The research team will work with the community partners and the Sunrise Homeless Navigation Center, housed within Sunrise Community Church in south Austin. Sunrise leadership and staff and people experiencing homelessness provided input into the design and execution of the project’s initial feasibility studies. Once the intervention is refined, 120 people experiencing homelessness in south and downtown Austin with multiple chronic conditions and medications will be enrolled in the study. Half will participate in the mHealth intervention, which includes receiving a smartphone and study text messages, and the other half will use their own phones in the usual manner.

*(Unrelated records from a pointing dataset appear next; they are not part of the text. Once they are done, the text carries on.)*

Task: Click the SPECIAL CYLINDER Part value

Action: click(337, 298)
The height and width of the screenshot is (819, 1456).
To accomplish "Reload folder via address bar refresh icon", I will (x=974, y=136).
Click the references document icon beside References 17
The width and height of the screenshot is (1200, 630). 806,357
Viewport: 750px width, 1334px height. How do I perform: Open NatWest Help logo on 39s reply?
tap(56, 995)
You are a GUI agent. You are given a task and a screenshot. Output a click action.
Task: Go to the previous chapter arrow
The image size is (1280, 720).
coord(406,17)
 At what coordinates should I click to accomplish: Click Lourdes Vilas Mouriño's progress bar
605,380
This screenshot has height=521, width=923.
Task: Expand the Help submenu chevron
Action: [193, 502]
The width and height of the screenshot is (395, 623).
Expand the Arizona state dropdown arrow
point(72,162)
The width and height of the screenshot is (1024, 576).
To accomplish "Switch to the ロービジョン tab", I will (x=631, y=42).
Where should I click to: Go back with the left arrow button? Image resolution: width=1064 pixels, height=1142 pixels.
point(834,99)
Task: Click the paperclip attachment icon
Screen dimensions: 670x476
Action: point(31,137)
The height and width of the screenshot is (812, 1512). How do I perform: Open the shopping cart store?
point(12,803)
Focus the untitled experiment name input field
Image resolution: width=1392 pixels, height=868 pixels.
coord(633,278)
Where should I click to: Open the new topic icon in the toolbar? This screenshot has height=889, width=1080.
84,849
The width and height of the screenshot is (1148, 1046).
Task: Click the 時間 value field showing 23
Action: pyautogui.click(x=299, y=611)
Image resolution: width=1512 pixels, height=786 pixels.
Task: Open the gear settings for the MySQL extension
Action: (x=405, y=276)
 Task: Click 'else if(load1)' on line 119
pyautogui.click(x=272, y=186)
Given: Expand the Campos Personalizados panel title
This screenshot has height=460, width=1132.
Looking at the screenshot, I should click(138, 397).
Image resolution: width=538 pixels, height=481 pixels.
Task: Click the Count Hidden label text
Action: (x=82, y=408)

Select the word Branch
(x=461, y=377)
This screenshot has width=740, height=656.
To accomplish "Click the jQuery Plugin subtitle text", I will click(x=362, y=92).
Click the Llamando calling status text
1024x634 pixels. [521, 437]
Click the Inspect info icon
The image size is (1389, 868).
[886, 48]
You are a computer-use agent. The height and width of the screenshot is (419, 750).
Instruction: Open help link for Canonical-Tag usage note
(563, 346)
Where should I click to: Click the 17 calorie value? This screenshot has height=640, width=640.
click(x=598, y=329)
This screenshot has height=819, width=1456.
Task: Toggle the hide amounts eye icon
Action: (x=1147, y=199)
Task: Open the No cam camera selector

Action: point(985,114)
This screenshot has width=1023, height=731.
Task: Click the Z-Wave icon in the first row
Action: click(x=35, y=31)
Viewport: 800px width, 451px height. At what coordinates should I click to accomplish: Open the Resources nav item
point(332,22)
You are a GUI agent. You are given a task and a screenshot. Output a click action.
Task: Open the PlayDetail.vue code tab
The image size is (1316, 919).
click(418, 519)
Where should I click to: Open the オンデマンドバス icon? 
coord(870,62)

“This is true community-engaged work,” said Moczygemba, an associate professor in the Division of Health Outcomes. “We consider Sunrise to be the ‘hub’ for this project because it is our primary recruitment site, and the case manager for the project will be integrated with the Sunrise Navigation Center.”

In addition to Moczygemba, the project team includes Mark Hilbelink, lead pastor at Sunrise Community Church and director of the Sunrise Homeless Navigation Center; co-investigators Monika Semwal, a research associate in the Division of Health Outcomes, and Carolyn Brown, a health outcomes professor and co-director of the Texas Center for Health Outcomes Research and Education; Emily Seales, the mHealth case manager; and graduate students Chinyere Okoh and James Baffoe.